Уже вечерняя мгла вползла в окна, загорелся над дверью вздрагивающий огонек фонаря; стонали, всхрапывали, ругались и кричали в тяжелом сне солдаты — и ночью не оставляли их видения войны, — а друзья все говорили и говорили вполголоса.
— А Тимоня на моих глазах погиб, — рассказывал Вечка. — Залегла наша рота в винограднике возле шляха. Жарынь. Гимнастерка к лопаткам прилипла. А австрияки знай поливают свинцом — спасу нет… Тимоня в трех шагах от меня. Слышу, кричит мне: «Вечь! Свой брат своего ведь брата не щадя бьет! Нельзя нам помирать. Понял?» «Понял, — отвечаю, — прижми башку-то к земле!». «Ежели убьют нас, — слышу голос Тимони, — и пожалеть дураков некому». Взъелся я на него: хватит гундосить, заткнись! В это время артиллерия загрохотала, только звон в голове. Потом канонада оборвалась. «Тимонь!» — кричу ему. А он ткнулся лицом под куст и не шелохнется. Потянул за рукав — уже кончился… А тут поручик кричит: «Соколики, в атаку, ур-ра!» Больше я Тимоню не видел, слышно, схоронили его в братской могиле…

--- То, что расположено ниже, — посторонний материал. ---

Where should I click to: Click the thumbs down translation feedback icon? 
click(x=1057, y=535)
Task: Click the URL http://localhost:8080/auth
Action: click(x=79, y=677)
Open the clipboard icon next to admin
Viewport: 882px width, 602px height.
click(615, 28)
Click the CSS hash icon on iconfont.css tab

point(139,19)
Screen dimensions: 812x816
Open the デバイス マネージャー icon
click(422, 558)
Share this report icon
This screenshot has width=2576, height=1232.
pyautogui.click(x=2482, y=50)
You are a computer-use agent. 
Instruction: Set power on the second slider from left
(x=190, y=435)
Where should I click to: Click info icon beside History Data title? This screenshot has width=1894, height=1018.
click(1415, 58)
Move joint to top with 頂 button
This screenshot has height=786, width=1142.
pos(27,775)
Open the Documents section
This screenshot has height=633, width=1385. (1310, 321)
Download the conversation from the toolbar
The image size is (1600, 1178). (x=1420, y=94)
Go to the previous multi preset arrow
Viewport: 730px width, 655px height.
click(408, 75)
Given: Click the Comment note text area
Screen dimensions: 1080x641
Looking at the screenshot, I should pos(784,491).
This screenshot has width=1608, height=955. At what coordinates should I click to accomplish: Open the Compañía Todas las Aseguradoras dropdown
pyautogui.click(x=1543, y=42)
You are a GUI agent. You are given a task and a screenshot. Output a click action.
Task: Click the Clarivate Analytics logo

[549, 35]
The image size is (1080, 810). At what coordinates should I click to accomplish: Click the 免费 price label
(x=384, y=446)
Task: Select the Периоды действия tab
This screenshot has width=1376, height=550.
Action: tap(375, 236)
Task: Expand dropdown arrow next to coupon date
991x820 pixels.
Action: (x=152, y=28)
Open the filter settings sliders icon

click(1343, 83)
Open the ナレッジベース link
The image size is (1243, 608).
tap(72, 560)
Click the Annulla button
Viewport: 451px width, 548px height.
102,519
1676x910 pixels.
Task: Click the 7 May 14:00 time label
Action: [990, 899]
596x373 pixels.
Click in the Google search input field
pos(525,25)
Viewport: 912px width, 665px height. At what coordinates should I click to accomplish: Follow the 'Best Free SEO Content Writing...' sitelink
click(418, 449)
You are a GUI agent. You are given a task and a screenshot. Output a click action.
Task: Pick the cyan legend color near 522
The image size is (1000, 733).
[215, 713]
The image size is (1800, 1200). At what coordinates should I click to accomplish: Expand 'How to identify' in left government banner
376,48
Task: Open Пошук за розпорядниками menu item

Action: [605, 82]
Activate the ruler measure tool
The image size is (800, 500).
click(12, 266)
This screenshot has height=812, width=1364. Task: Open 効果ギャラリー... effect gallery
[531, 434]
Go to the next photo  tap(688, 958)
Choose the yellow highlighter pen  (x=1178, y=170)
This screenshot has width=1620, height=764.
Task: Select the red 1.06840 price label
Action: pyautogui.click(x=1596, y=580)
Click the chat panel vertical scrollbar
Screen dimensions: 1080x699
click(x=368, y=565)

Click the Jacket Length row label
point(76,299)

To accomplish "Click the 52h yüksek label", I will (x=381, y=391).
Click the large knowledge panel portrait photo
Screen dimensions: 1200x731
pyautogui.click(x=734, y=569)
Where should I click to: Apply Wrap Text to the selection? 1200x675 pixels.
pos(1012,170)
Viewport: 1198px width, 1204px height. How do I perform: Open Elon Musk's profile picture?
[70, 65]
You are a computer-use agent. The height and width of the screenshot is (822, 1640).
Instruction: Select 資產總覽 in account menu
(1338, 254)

Стучали колеса, вздрагивал желтый огонек фонаря, а к друзьям сон все не шел. Говорили о Вятке, о сходках конкордистов, о Луковицкой футбольной команде, и воспоминания эти казались такими далекими, как воспоминания детских лет, и так же, как впечатления детства, согревали сердце, сглаживали тяжелую ожесточенность.
Когда на рассвете подъезжали к знакомым местам, Афоня вытянулся, попросил положить ему под голову скатку и, повернувшись на бок, стал неотрывно смотреть в окно.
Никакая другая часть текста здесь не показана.